GIVEN PROBLEM:
Copy out the items below word for word, starting at the line containing "Task: Click the WLAN 2.4GHz Band line" and going all the way to the end of the items. Leave out everything before that line.

RECORDS FOR THIS EXERCISE:
○ ○ ○ ○ ○ ○ ○
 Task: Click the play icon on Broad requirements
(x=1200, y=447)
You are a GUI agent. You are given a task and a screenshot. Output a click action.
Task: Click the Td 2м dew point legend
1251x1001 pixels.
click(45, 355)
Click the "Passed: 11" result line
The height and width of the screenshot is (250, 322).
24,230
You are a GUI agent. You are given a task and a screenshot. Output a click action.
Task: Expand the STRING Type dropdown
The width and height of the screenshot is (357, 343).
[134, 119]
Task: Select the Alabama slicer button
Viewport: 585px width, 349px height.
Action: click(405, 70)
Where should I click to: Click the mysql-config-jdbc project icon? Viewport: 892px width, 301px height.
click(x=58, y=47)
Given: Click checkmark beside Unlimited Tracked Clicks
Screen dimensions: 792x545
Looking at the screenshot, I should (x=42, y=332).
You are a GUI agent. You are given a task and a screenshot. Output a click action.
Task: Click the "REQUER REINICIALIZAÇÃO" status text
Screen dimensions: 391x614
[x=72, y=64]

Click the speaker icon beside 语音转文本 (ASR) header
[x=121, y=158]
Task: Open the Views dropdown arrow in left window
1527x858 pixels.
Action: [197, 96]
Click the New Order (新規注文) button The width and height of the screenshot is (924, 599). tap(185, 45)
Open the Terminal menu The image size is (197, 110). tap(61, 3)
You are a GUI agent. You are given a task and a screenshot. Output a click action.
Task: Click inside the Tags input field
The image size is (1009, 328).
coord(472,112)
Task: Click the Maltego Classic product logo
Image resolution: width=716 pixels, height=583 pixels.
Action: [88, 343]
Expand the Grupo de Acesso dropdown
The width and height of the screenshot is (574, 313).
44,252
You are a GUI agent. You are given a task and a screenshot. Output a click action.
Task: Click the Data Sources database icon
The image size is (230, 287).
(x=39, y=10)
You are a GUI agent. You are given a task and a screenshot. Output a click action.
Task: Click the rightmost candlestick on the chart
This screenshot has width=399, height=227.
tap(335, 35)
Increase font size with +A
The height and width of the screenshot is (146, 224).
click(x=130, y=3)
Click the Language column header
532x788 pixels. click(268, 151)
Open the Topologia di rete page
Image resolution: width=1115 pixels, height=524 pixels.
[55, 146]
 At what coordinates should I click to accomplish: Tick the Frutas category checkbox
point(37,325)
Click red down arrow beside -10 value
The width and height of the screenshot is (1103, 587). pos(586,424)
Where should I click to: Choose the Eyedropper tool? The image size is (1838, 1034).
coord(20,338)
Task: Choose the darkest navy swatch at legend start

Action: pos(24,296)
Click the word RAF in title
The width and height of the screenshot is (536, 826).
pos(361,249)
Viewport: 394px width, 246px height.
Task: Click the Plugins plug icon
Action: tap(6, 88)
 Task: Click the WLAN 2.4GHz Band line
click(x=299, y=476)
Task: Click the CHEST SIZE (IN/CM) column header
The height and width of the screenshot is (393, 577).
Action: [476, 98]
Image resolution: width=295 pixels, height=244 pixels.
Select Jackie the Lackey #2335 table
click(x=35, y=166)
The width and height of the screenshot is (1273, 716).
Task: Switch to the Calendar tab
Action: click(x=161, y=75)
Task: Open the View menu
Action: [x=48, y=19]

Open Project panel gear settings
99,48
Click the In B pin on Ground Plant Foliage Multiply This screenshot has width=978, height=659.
○ ○ ○ ○ ○ ○ ○
FINISHED EXERCISE:
 Task: Click the WLAN 2.4GHz Band line
click(x=299, y=476)
Task: Click the CHEST SIZE (IN/CM) column header
The height and width of the screenshot is (393, 577).
Action: [476, 98]
Image resolution: width=295 pixels, height=244 pixels.
Select Jackie the Lackey #2335 table
click(x=35, y=166)
The width and height of the screenshot is (1273, 716).
Task: Switch to the Calendar tab
Action: click(x=161, y=75)
Task: Open the View menu
Action: [x=48, y=19]

Open Project panel gear settings
99,48
Click the In B pin on Ground Plant Foliage Multiply This screenshot has width=978, height=659.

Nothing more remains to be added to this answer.